In response to the defendant's contention that proof of criminal negligence was required to establish the element of “ 'under circumstances or conditions likely to produce great bodily harm or death,' “ the Sargent court found “no basis for concluding that the appropriate mens rea for direct infliction of unjustifiable physical pain or mental suffering is contained” in the conditions or circumstances element of the offense. (Sargent, supra, 19 Cal.4th at p. 1221.) The Sargent court noted that section 273a did not, for example, “provide that a defendant must 'know or reasonably should know that his or her actions occur under circumstances or conditions likely to produce great bodily harm or death.' Rather, the statute proscribes the infliction of unjustifiable physical pain or mental suffering on a child. Whether that infliction is 'under circumstances or conditions likely to produce great bodily harm or death' is a question for the trier of fact. ․

“In this manner, section 273a(1) is similar to that portion of section 245, subdivision (a)(1), which proscribes 'assault ․ by any means of force likely to produce great bodily injury.' Numerous cases have held that whether the force used by the defendant was likely to produce great bodily injury is a question for the trier of fact to decide. [Citations.] Moreover, similar language in other penal statutes has not precluded them from being interpreted as general criminal intent statutes. (See People v. Carter (1998) 60 Cal.App.4th 752, 755-756 [Section 12022.7, subdivision (d), which provides, 'Any person who personally inflicts great bodily injury under circumstances involving domestic violence in the commission or attempted commission of a felony,' is a general intent statute.]; People v. Gonzales (1994) 29 Cal.App.4th 1684, 1691, 1695, 1698, called into doubt on other grounds in People v. Reed (1996) 13 Cal.4th 217, 229 [Section 1192.7, subdivision (c)(8), which deems 'serious' 'any other felony in which the defendant personally inflicts great bodily injury on any person, other than an accomplice,' is a general intent statute.].)” (Sargent, supra, 19 Cal.4th at pp. 1221-1222.)

D. Analysis

Here, applying the principles articulated in Sargent, which interpreted the exact language—albeit in a related statute—at issue in the instant case, we conclude that when the conduct proscribed involves the direct infliction of unjustifiable physical pain or mental suffering on an elder or dependent adult (i.e., branch No. 2), as set forth in subdivisions (b)(1) and (c) of former section 368, a defendant must have a mens rea of general criminal intent because branch No. 2 describes “ 'a particular act, without reference to intent to do a further act or achieve a future consequence.' “ (See Sargent, supra, 19 Cal.4th at p. 1219, quoting Hood, supra, 1 Cal.3d at pp. 456-457.)

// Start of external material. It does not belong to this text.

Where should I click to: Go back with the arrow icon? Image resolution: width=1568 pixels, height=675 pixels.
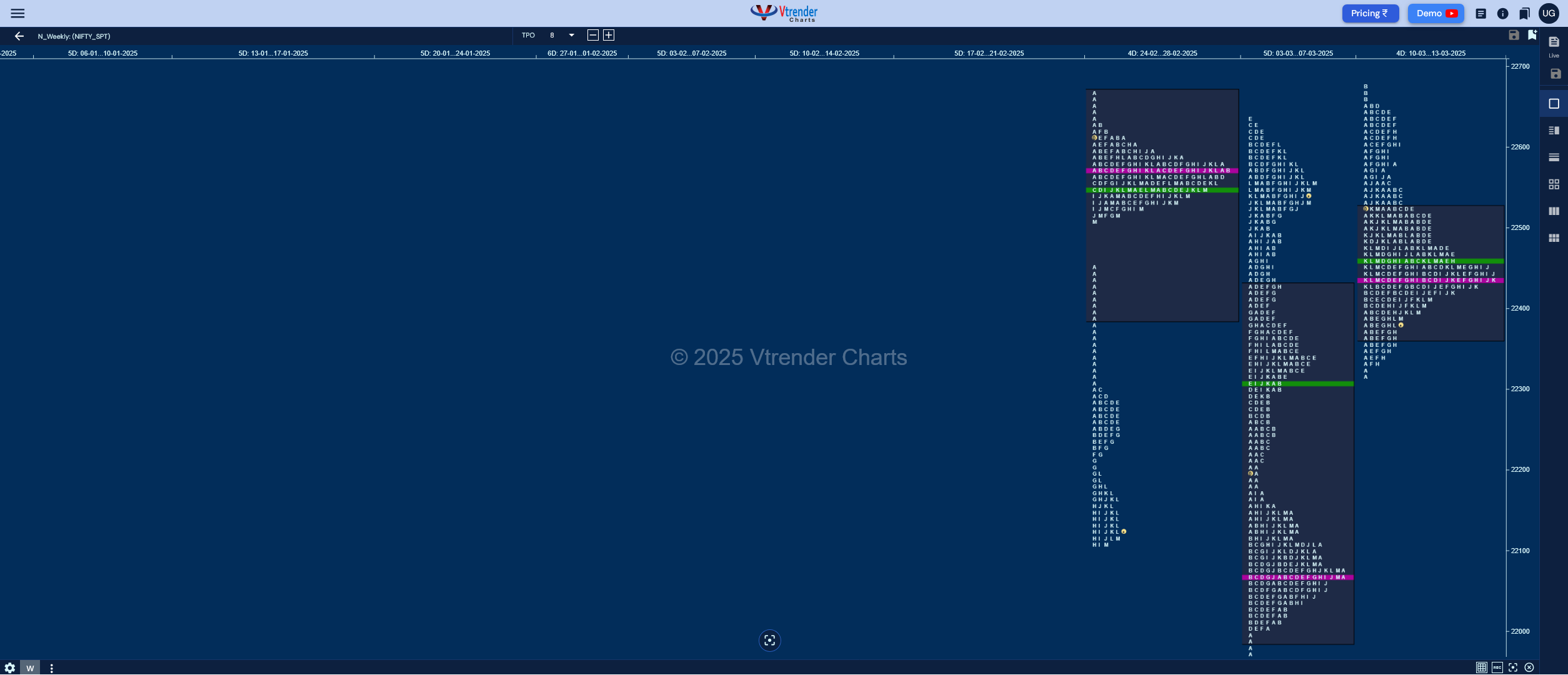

Further, like our high court in Sargent, we do not interpret the language “under circumstances or conditions likely to produce great bodily harm or death” in subdivisions (b)(1) and (c) of former section 368 to require any additional proof of intent, nor does defendant argue as such. Rather, following Sargent, we conclude this language merely “states the context in which the subdivision applies” (see Sargent, supra, 19 Cal.4th at p. 1223) and is a question of fact for the jury (see id. at pp. 1221-1222).

Defendant attempts to distinguish Sargent by arguing our high court in that case did not address the “mental elements of knowledge or willfulness” and, thus, “expressed no view on whether the mental incapacity defense might apply.” However, this argument misses the point; while it is true the defense of mental incapacity was not at issue in Sargent, what was at issue was the mens rea required to prove branch No. 2—the same proscribed conduct at issue in our case involving elder, as opposed to child, abuse. Interpreting the identical language at issue in our case, as noted, the Sargent court found that only general criminal intent was required to prove this offense.

Moreover, we reject defendant's contention that the “willfulness requirement”4 in branch No. 2 allegedly included an element of knowledge to bring about the direct infliction of pain or mental suffering, requiring proof of specific intent. For one thing, the wording in both subdivisions shows when the Legislature wanted to include such an element, it recognized how to do so, inasmuch as both subdivisions (b)(1) and (c) of former section 368 require that a defendant “knows or reasonably should know that a person is an elder or dependent adult.” (Italics added.)

For another thing, several courts—including this court—have recognized that a statute proscribing willful behavior is a general intent offense unless other language, which we already have noted is absent in former section 368, requires a specific intent. For example, this court in Alvarado analyzed whether the crime of animal cruelty, as defined in former section 597, subdivision (a),5 required proof of general or specific intent.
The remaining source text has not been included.